Visits from snake with death in her eyes

snake medicine 2017

2017

Snake Medicine 2019

2019

Two years ago right around this time of year (the vernal equinox / Ostara) I found a dead baby snake waiting for me just outside my back door. Yesterday, I found an adolescent snake who had been injured by one of the neighborhood feral cats in the same place. I moved her to a safer place in the grass and offered some prayers, telling her I hoped she recovered quickly or passed on peacefully. This morning I found her dead about six inches from where I laid her down in the grass, her head burrowed gently into the soil, evidence of our Mother’s parting gift of comfort in her final moments.

Two years ago, after allowing the baby snake to rest on the boulder / altar in our garden for a while, I laid her to rest in the lily patch across the yard.

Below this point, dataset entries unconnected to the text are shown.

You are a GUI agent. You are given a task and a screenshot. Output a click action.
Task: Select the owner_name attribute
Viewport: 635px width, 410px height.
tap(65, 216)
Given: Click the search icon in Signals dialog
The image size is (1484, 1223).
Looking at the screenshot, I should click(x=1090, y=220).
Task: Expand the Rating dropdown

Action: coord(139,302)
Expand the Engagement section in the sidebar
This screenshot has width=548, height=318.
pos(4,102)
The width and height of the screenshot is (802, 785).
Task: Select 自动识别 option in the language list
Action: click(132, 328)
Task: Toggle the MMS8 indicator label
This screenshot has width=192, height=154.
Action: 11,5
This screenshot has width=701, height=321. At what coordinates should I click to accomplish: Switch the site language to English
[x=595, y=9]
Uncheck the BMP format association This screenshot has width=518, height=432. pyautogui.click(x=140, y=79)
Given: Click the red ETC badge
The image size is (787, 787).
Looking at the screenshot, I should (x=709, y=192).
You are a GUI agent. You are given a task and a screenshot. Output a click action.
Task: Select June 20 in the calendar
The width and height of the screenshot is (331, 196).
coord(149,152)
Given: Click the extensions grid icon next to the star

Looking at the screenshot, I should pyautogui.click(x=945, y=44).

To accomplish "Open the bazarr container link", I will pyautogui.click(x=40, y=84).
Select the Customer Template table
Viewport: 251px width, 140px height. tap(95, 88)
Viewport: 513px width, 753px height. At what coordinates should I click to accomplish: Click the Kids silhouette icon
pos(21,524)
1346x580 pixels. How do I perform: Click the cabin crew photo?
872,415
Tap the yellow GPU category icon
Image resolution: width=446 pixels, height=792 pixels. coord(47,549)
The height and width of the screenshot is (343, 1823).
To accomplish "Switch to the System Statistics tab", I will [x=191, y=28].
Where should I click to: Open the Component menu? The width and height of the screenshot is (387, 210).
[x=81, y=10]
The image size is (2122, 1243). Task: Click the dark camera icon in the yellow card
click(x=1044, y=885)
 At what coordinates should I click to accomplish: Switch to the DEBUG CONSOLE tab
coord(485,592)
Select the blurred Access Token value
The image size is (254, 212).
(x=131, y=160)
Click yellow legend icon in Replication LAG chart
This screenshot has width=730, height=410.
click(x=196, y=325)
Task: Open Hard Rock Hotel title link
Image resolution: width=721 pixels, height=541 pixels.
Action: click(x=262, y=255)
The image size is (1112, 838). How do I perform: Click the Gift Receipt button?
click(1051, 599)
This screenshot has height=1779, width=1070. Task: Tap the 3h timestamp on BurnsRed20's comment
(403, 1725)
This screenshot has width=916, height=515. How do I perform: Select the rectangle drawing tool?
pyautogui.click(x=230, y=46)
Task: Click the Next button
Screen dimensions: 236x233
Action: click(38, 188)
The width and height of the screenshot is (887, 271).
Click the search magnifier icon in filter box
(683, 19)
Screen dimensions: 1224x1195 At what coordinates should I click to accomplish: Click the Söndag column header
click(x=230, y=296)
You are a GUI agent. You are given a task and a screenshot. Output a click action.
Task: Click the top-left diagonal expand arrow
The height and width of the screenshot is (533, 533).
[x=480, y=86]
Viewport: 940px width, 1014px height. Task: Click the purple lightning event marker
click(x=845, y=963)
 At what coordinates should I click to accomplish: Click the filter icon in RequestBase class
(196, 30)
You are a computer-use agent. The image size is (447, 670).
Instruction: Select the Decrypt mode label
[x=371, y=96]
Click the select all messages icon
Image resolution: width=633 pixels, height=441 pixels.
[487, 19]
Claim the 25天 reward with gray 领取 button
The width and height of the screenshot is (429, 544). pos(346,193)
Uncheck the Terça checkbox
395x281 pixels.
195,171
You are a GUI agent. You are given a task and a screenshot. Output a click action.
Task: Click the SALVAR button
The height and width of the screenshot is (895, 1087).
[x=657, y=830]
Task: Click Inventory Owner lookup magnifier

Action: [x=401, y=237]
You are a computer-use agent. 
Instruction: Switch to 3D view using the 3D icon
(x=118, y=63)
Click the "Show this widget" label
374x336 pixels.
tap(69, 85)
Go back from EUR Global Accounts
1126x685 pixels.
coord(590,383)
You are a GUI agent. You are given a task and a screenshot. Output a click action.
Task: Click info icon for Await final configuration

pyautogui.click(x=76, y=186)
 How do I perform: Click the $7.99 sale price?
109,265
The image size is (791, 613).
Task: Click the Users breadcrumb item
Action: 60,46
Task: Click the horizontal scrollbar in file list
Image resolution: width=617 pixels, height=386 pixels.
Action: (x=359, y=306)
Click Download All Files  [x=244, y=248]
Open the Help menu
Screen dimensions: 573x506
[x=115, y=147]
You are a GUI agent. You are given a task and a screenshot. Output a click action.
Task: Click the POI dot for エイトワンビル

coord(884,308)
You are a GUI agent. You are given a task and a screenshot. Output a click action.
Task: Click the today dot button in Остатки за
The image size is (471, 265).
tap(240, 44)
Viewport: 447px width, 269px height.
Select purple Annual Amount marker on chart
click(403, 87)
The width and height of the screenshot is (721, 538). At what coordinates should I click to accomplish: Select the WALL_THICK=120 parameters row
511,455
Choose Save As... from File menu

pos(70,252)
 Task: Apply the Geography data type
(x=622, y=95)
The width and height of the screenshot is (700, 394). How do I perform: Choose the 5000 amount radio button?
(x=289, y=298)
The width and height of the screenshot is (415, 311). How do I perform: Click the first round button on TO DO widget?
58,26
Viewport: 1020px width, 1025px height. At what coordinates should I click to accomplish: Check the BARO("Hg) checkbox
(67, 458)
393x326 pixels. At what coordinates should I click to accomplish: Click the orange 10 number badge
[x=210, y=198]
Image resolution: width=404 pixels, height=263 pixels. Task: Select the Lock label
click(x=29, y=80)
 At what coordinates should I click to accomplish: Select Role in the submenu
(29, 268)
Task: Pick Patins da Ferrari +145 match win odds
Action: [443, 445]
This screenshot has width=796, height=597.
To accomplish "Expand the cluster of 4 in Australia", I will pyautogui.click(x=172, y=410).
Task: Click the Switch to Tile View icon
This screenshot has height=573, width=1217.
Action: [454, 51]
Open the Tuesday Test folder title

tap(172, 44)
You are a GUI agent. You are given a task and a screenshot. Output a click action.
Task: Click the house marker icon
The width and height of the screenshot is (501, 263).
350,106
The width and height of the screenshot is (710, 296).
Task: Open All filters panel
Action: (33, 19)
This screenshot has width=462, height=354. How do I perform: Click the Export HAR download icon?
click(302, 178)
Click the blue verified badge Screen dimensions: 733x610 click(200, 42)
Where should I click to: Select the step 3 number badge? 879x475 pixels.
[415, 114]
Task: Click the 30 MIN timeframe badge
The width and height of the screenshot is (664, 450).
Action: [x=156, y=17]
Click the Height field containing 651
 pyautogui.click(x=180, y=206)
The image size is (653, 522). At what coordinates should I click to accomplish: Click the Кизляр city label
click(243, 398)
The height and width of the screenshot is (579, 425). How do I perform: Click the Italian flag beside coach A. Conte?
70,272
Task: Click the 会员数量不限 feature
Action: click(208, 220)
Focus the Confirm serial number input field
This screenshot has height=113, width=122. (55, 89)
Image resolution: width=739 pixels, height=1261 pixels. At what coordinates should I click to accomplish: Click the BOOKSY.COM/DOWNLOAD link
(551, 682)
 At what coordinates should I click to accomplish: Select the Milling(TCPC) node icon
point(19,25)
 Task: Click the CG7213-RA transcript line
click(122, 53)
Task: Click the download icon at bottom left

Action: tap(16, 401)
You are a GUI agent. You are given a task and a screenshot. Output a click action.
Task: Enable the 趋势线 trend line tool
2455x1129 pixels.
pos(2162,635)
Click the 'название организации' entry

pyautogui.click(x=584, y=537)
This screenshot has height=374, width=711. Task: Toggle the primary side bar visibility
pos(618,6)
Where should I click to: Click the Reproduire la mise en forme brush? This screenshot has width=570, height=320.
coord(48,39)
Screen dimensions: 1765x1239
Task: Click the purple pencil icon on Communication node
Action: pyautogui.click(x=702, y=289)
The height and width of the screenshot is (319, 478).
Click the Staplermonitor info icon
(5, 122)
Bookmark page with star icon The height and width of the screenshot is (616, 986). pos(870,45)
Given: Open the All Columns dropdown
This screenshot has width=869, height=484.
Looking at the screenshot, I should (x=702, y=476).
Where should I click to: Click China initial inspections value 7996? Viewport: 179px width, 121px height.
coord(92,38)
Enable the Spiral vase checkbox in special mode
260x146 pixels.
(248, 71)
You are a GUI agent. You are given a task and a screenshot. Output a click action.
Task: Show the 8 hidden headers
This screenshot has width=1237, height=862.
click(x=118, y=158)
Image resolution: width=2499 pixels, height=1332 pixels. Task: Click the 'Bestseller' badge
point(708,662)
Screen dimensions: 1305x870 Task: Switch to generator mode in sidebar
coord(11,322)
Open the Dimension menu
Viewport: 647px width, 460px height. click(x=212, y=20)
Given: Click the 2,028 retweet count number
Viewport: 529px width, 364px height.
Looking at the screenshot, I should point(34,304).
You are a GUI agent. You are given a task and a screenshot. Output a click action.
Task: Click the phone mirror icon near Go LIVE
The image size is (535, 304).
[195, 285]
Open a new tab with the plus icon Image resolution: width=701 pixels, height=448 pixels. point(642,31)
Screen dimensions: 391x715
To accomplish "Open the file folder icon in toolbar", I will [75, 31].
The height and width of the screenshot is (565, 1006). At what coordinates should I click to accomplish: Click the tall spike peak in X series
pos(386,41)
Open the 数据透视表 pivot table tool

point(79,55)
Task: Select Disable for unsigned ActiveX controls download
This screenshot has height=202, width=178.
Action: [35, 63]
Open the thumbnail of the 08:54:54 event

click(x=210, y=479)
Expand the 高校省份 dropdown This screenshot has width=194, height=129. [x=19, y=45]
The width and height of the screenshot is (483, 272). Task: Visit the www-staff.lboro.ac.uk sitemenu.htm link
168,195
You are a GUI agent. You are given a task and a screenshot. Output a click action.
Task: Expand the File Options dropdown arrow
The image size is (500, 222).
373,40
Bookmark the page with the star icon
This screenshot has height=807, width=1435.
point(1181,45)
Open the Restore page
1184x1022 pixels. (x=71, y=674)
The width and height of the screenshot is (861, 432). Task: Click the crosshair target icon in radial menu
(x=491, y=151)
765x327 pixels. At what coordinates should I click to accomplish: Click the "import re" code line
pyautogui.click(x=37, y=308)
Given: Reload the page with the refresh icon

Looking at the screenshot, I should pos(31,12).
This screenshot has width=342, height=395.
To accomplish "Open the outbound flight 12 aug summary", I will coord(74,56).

The snake who died last night is resting on the boulder now, with plenty of bright sunshine to warm her one last time. This evening I will bury her with her long departed kin.

While I feel sad that these young beings never got the chance to grow up and flourish, I also deeply appreciate their appearance. Symbolism aside, if I’m being honest I was grateful for the opportunity to handle, observe, and appreciate their elusive bodies. I was particularly enthralled by the sheen on the belly of this year’s visitor, it was so luminous with a pearlescent rainbow cast. When was the last time you were able to gaze deeply at the belly of a snake?

Snake is grounded and in deep connection to earth. Snake unceremoniously sheds what she has outgrown, like so many translucent breadcrumbs for us to find and follow so we may learn her unburdened ways. Full of paradox and surprise, snake moves with a speed we do not expect of a creature without limbs, and she can spare life as surely as she may catalyze death with the nectar of her fangs.

Two years ago, I felt like an underdeveloped creation whose protective shell was being ruthlessly crushed, I was sure I would be the collateral damage of its destruction. Today, still in the shell somehow, I can stand up (though my legs wobble), I can fashion a hammer from the debris left over from being knocked around (though I have no clear diagram to follow), I can hold the hammer high (though I need the strength of both my arms), and I am ready to smash myself out of the egg that has held me.